Imagine Millennials and Gen-Zers being restricted to the confines of a room with a long curly cord connected to a wall mounted telephone.

It was in the mid 1980s when we got our first cordless phone and while I tested the signal by walking to the road and back while talking to my mom at work, I didn’t find much practicality in it. Just because I could talk to my mother while walking to the road and back, I didn’t really see the need to do it. Plus, the degraded voice signal resulted in a lot of “whats” and “huhs”. It was the latter half of the 1990s when I got my first cell phone and while it was nifty, I didn’t feel it was proper to talk to anyone while browsing produce or riding my bike. It’s probably because my Mom worked as a telephone operator when she was young, but we were instilled with a certain amount of manners when it came to using the telephone (scratching the receiver on the rug to bump parties off the party line notwithstanding). This is probably why I find public telephone conversations to be a pet peeve of mine. I find the telephone (and today’s modern equivalents) to be a personal device for a personal experience. Screaming at your kid’s social worker in the middle of a Better Dairy department seems quite rude.

I know I’m starting to sound like a cranky old man when I talk about these things, but we are losing many of the societal pleasantries we once enjoyed. I don’t see us returning to a time when telephone conversations were a personal matter and that’s a bit of a shame.

On the other hand, I no longer have to listen to folks having conversations on a party line, I can easily eavesdrop while walking the neighborhood. Creepy, but available.

Oddities.

Like much of the United States, at one time telephone lines went along the railroad tracks that ran through the property of the house I grew up in. There were power lines as well, but they were active and tended by the local power company, Niagara Mohawk. The telephone lines had come down years before the house was built; I was in my early teens when I discovered the old poles lying in the woods adjacent to the tracks.

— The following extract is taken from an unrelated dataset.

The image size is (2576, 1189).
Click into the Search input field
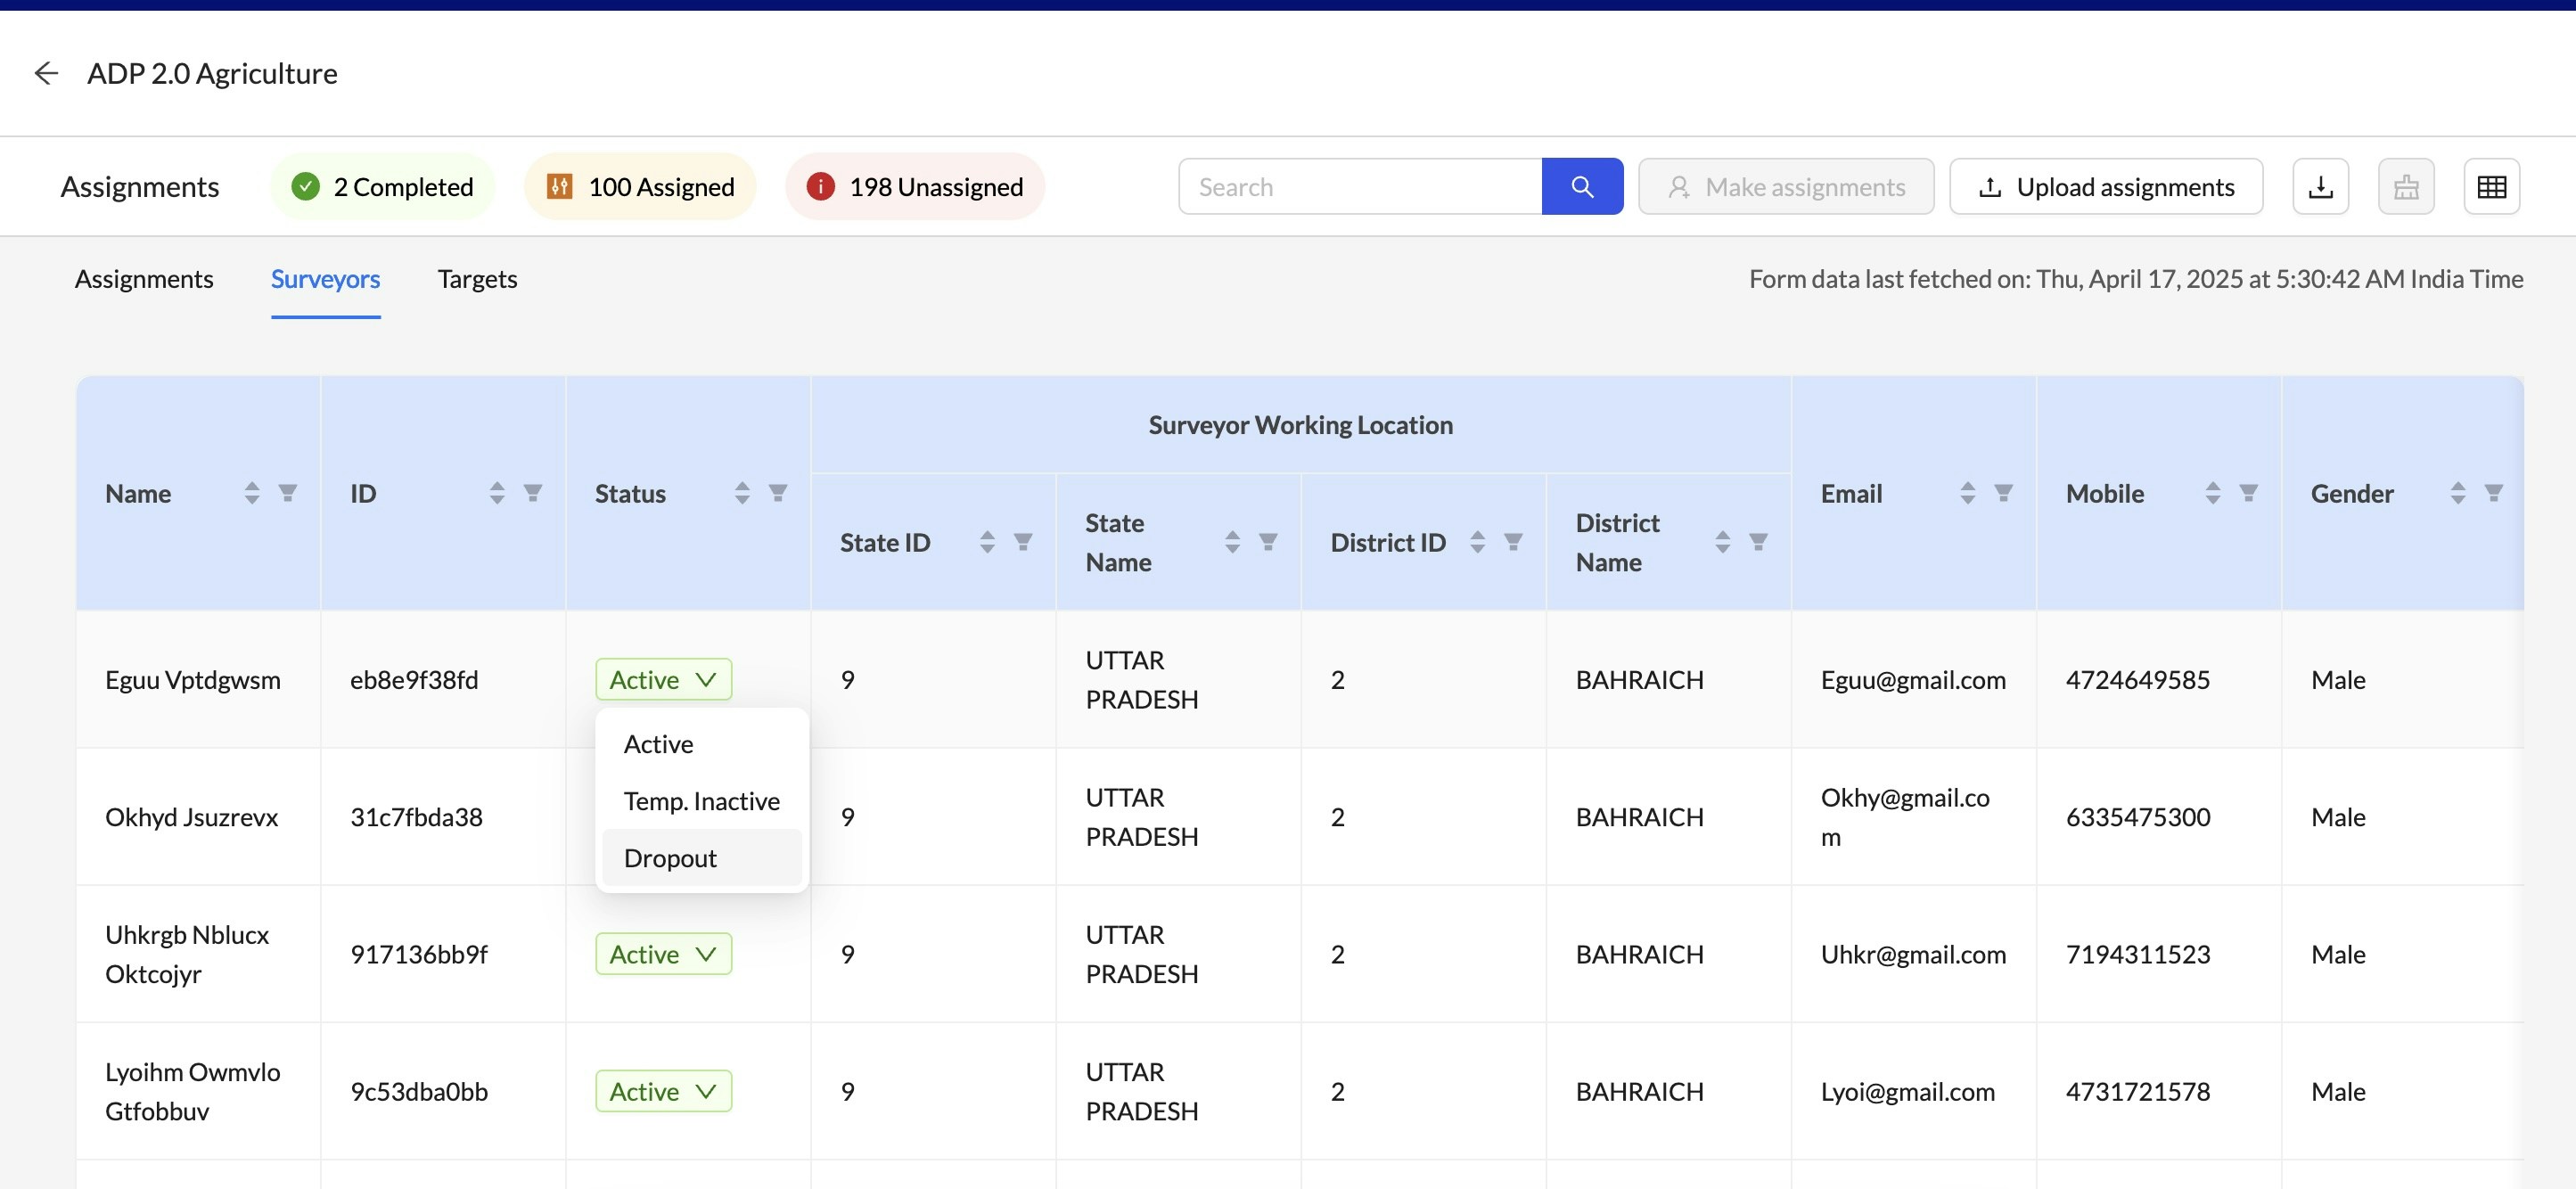pyautogui.click(x=1359, y=186)
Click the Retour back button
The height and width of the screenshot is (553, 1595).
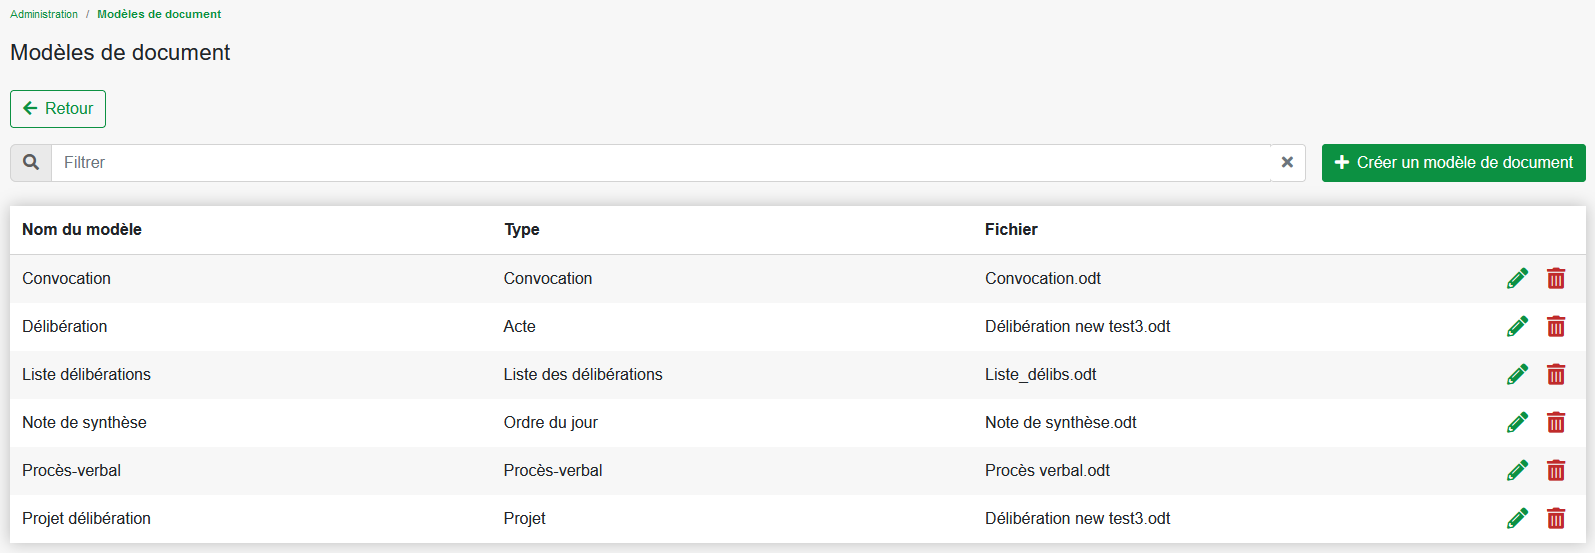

Many of the fallen poles still had their glass insulators on the crossbeams. Curiously, they were easy to screw off the pole; I collected several and brought them back to the house. When my dad saw them in the garage after one of my scavenger runs, he went out in the woods with me and helped me bring back more. I cleaned them up after school. Some were blue, some were green, some were clear glass.

Now here’s more proof that I was a very odd child, well on my way to my eccentric middle aged persona I carry today. I decided to use those glass insulators to string my own wires through the woods between the house and the railroad tracks. I was always fascinated with electricity, but probably more fascinated with anything that was connected to something else. So I grabbed numerous lengths of baling twine from the family farm across the street and ran baling twine on century old glass insulators installed on trees and my own crossbars made of scrap woods left over from the construction of the house. The baling twine ran for nearly three and a half acres. It would be several years before it would come down; there’s probably still glass insulators spread out in the woods behind the house. It wasn’t like I was building a workable tin can telephone system or stringing lights, I was just putting rope up in the trees. Tarzan would have a field day back there.

Once in a while I wonder if the new owners of the property come across any evidence of my idiosyncrasies. Detailed doorbell wiring instructions written on the floor joists in the basement. Make shift clocks made out of paper plates tacked to a closet wall. Baling twine tied to glass insulators and strung from tree to tree, limb to limb.

Oh well, it’s all part of my storybook.